Some years before the flourishing of French “event” philosophy, Emmanuel Levinas formulated the notion of nocturnal events (événements nocturnes) in the preface of his masterwork Totalité et Infini. Levinas’ purpose is not to develop a philosophy of events. Indeed, in the whole book the expression “nocturnal event” is no more used and the adjective “nocturnal” appears just a few more times. However, even this parsimonious use of the term is enough to give us an important suggestion. The ultimate events that allow the deployment of new possibilities and which our comprehension of the world is based on are maybe not to be thought as impossible (im-possible), neither as unpredictable (im-pré-visible). They could rather be just invisible (in-visible).

After his impressive book on Derrida and Searle, Raoul Moati keeps deepening his researches about contemporary French philosophy dedicating an entire essay to Levinas and his idea of nocturnal events. What these two works have in common is the great attention given to the concept of intentionality and its Husserlian origins in the phenomenological tradition. Levinas and the Night of Being offers a fine reconstruction of the path undertaken by Levinas in Totalité et Infini to trace the way from the sensible ego to the infinite Other. Moreover, Moati shows us to what extent Levinas takes distance from other phenomenologists such as Husserl, Heidegger and Sartre as well as what does he own to their ideas. This review will first address which are the ontological and phenomenological involvements of nocturnal events that Moati highlights in his book. We will then retrace the way to the infinite in the context of a nocturnal conception of Being. Finally, we will have an overview of this book and its English translation by Daniel Wyche.

The Night of Being.

What Levinas reproaches to ontology and phenomenology is not, as other philosophers would have it, to be a sort of metaphysics of presence. Moati shows that the main critique that Levinas addresses to ontology and phenomenology is to be in a certain sense a metaphysics of light: they are based on “structures of illumination” (65), such as intuition, intentionality or comprehension. Sight and touch tended to have absolute primacy in the philosophical tradition, where “to be” means thus to be visible and graspable (67). The immediate consequence of this “diurnal sense of being” (XVI), from which Totalité et Infini attempts to liberate ontology, is that there is no more room left for otherness and exteriority: being becomes a totalizing structure and the Other is reduced to the self. A drastic rethinking of ontology, as a nocturnal broadening, is therefore needed in order to establish a place for those events that cannot be understood as being part of Being as a totality. That is to say, the nocturnal events:

There must be an ontology that establishes a place for ultimate events of being. […] Such events will no longer draw their significance from a Hegelian totalization or even from phenomenological constitution (Husserl) or the comprehension of the sense of being (Heidegger). The horizon of their deployment consists in a relation to being that overflows the light of objective evidence and of which all of these cases constitute various avatars (11).

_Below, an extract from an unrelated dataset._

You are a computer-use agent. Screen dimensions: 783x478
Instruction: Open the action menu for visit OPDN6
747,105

The representation of Being that Moati presents us with is thus not that of a light irradiating the sensible world anymore, nor would it be that of a unique and totalizing illuminated surface. There are actually more than one illuminated surfaces, and we are only able to perceive them because of the dark background that encloses and undergirds them. Being does not correspond to these bright spots, but rather to the infinite night surrounding them. This night can be lightened by our “structures of illumination” and this is what originates diurnal events. However, there will always be a dark part not being seen in which nocturnal events are taking place.

Nocturnal events are “the nocturnal dramas by which being exhaustively produces itself” and amount to “a more originary experience for consciousness than transcendental constitution” (15). Is it possible to find a concrete case of nocturnal events? Moati provides us several examples taken from Levinas’ philosophy to describe these “nocturnal dramas”, among them we find the erotic encounter, fecundity, sociality and messianic peace. All these are for Levinas elements that, on the one hand, ground our primordial openness toward the Other and his or her face and which, on the other hand, constitute the base of an ontology that renounces to contain Being within the unity and recognises rather its plurality, taking up the discontinuity of the same and the other (81).

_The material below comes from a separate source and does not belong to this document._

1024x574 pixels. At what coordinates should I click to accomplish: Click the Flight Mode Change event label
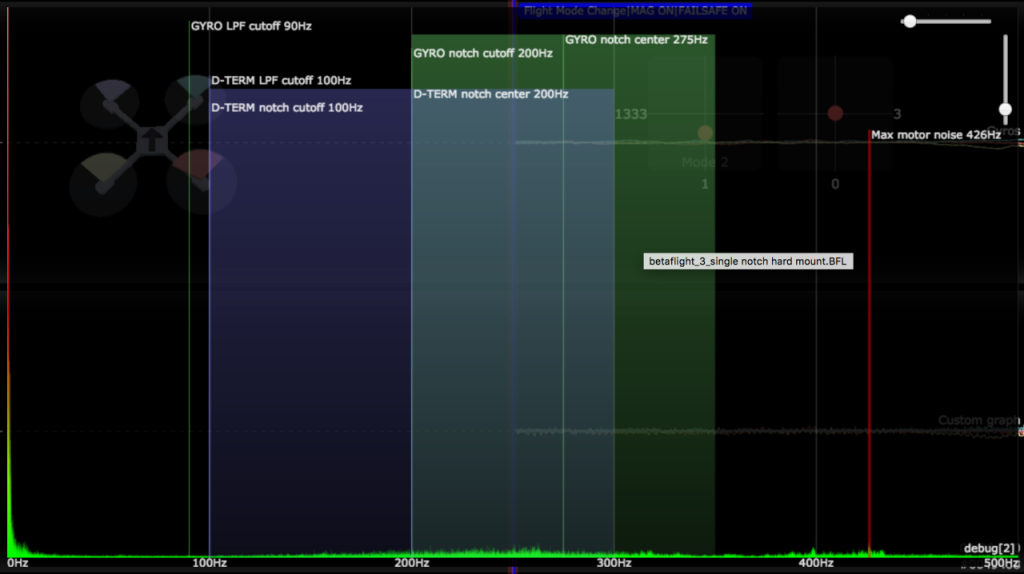(635, 11)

Even though Levinas affirms the primacy of events that are more primordial than subjective comprehension and transcendental constitution, Moati decisively stresses that this gesture does not correspond to a denial of the fundamental role that subjectivity, sensibility and ego play on the path to infinity. Indeed, without the ego’s sensible rooting in Being, no experience of infinite otherness would be possible: “the metaphysical alterity of the Other requires the precondition of the position of the self, a here-below positioned in relation to an over-there” (30). We will now see how nocturnal events and the sensible ego lead us on the way to infinity.

The Terrestrial Condition.

While in the first and last chapters of Levinas and the Night of Being Moati outlines the idea of a nocturnal ontology and unfolds the ontological involvements of nocturnal events, in the central chapters he deploys Levinas theory of the sensible ego and follows the path to infinity he had already sketched in Totalité et Infini. The book structure self is in this way a good representation of the nocturnal conception of being, where nocturnal events are the dark frame of our illuminated terrestrial experience.

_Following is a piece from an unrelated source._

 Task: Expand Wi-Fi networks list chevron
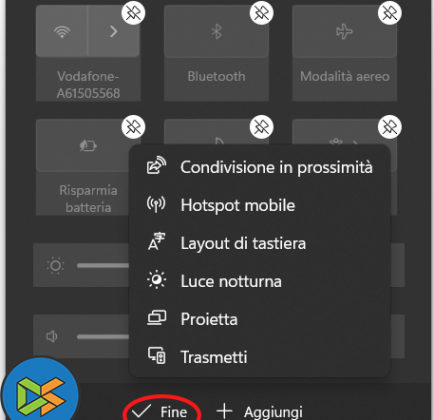pyautogui.click(x=114, y=32)
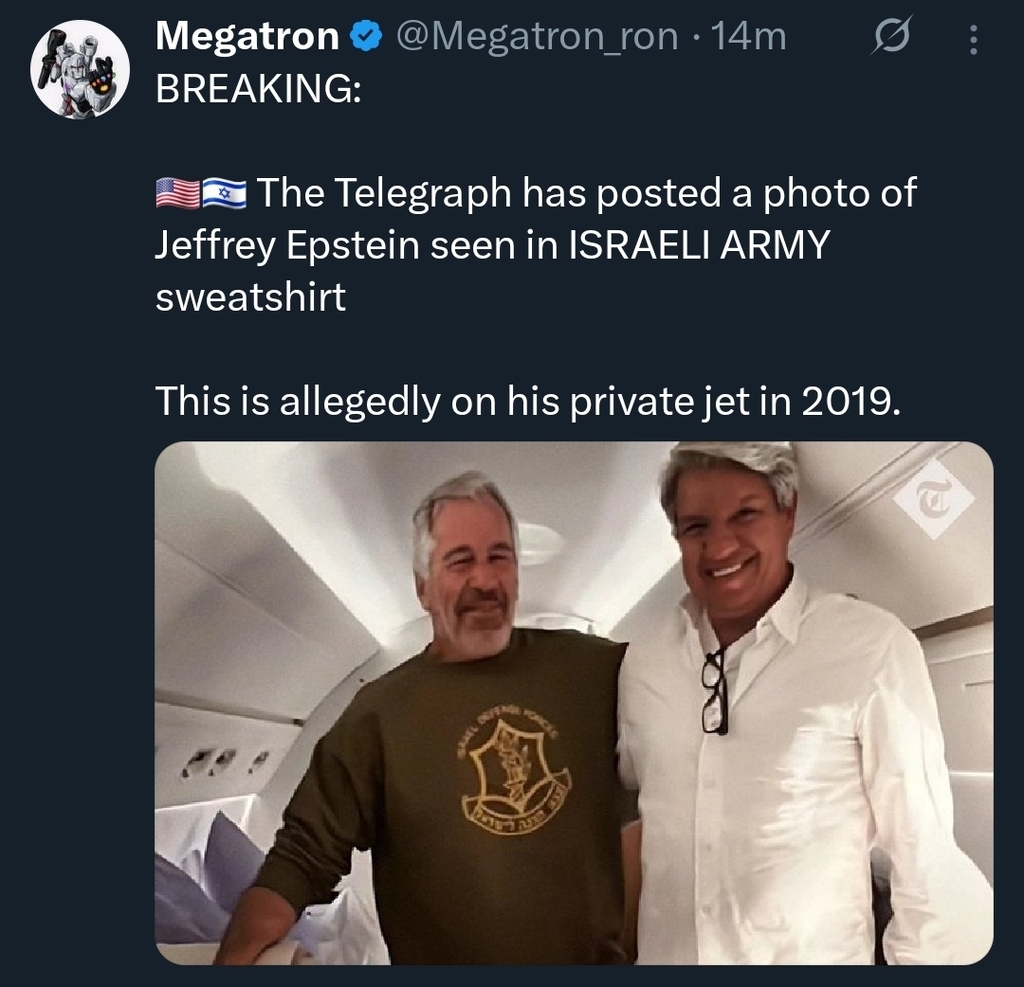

First of all, Moati recalls the Levinasian notions of jouissance and element (élément). As it is known, according to Levinas the pre-objective degree of sensation corresponds to what he calls il y a (there is), that is the undefined existence without the existent, the undifferentiated element in which the self is originally immersed, the starting point of any further experience: “the element is the content from which forms are carved out, but it is not, as such, itself delimited by anything” (52). The first break in the uniformity of the element coincides with the subject’s jouissance, representing “the concrete mark of separation” (41). Enjoyment is “the contact between sensibility and the formless quality of the element” (94). It corresponds to sensation and more precisely to the very moment when the instrumental schema of the sensible is rejected and the subject just perceives his or her distinction and independence from the elemental world. Before having the possibility to be part of an ethical encounter with the Other, the subject should first have an ontic consistency: “enjoyment thus reveals the fundamental priority of the ontic for ontology” (47). This idea of a detachment and a constitution of the subject from and through the element questions the phenomenological distinction between constituent and constituted. Indeed, if on the one hand the ego shapes objectivity starting from the undifferentiated element, it is itself in turn delimited by the element:

Enjoyment reveals the impossibility of reducing the constituted to the position of the intentional correlate of the constitutive acts of transcendental consciousness. Every constituted object reveals itself through enjoyment just as much as it occupies the position of the constituent, which is to say the sensible nourishment of the self (55).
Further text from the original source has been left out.